Se acurrucaron en la cama de Nobara, el silencio de la noche roto solo por el sonido de sus propias respiraciones. Megumi la sostuvo cerca, sintiendo el latido de su corazón contra el suyo. Sabía que Kaito seguiría siendo un amigo de Nobara, y que habría otros "Kaitos" en el futuro. Pero mientras Nobara lo mirara a él de esa manera, mientras sus manos se entrelazaran, mientras sus labios se encontraran, Megumi sabía que todo estaría bien.

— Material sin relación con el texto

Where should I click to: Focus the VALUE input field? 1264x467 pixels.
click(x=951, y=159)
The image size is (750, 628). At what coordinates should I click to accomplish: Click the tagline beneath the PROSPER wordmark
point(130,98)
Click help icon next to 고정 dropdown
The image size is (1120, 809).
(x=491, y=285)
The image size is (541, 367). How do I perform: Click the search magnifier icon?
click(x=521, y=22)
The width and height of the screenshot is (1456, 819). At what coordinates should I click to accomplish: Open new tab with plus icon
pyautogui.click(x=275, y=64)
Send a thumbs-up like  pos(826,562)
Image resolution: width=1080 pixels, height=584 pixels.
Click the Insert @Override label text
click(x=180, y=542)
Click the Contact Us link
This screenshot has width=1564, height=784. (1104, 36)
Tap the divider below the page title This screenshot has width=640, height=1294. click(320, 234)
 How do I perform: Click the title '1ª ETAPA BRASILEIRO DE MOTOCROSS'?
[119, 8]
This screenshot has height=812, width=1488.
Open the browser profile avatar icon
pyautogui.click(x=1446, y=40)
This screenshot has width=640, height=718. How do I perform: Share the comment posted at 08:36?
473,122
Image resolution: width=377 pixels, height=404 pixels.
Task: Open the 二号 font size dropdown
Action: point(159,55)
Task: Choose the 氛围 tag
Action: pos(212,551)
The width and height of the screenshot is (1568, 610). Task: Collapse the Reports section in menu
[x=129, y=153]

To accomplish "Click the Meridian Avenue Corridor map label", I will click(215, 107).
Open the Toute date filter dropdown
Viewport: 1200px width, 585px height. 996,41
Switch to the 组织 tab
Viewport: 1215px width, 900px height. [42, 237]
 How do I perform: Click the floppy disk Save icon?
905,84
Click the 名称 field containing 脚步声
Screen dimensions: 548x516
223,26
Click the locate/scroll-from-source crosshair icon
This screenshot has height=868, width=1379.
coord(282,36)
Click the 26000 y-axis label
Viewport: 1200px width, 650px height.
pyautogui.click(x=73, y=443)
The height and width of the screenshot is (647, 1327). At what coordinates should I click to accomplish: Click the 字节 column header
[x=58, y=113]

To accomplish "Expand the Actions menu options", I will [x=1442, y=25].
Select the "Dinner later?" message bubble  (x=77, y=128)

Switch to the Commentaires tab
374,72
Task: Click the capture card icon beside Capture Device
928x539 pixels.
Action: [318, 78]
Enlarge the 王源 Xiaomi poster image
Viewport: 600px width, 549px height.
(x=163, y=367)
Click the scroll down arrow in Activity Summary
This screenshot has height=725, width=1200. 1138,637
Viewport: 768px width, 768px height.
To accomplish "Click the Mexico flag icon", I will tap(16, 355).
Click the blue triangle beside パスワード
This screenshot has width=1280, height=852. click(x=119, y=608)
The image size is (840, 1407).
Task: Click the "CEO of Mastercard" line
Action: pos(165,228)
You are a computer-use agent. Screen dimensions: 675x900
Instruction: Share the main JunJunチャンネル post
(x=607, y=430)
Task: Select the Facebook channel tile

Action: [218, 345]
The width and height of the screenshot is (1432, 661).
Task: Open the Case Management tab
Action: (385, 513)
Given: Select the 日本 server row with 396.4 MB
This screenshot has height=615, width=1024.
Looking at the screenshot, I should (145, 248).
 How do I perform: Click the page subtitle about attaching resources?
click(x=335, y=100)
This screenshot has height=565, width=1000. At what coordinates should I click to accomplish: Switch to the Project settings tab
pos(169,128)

Porque Nobara era suya. Y él era completamente de ella. Y eso era todo lo que importaba.
A la mañana siguiente, Megumi se encontró con Kaito en el pasillo. Kaito le sonrió y lo saludó con la cabeza. Megumi, para su propia sorpresa, le devolvió el saludo. Todavía sentía una punzada de inquietud, pero era mucho más manejable.
Más tarde, mientras desayunaban, Nobara le dio un codazo a Megumi. "Mira, Kaito está hablando con Yuji. ¡Parece que se están llevando bien!"
Megumi miró a los dos chicos, que reían de algo. Una pequeña sonrisa apareció en sus labios. Quizás Kaito no era tan malo después de todo. O quizás, solo quizás, estaba aprendiendo a confiar un poco más.
Pero por si acaso, se acercó a Nobara y le tomó la mano debajo de la mesa, entrelazando sus dedos con los de ella. Nobara lo miró y le sonrió, una sonrisa que solo ella le dedicaba. Y en ese momento, Megumi supo que, a pesar de sus inseguridades, su amor era inquebrantable. Y eso era suficiente. Por ahora.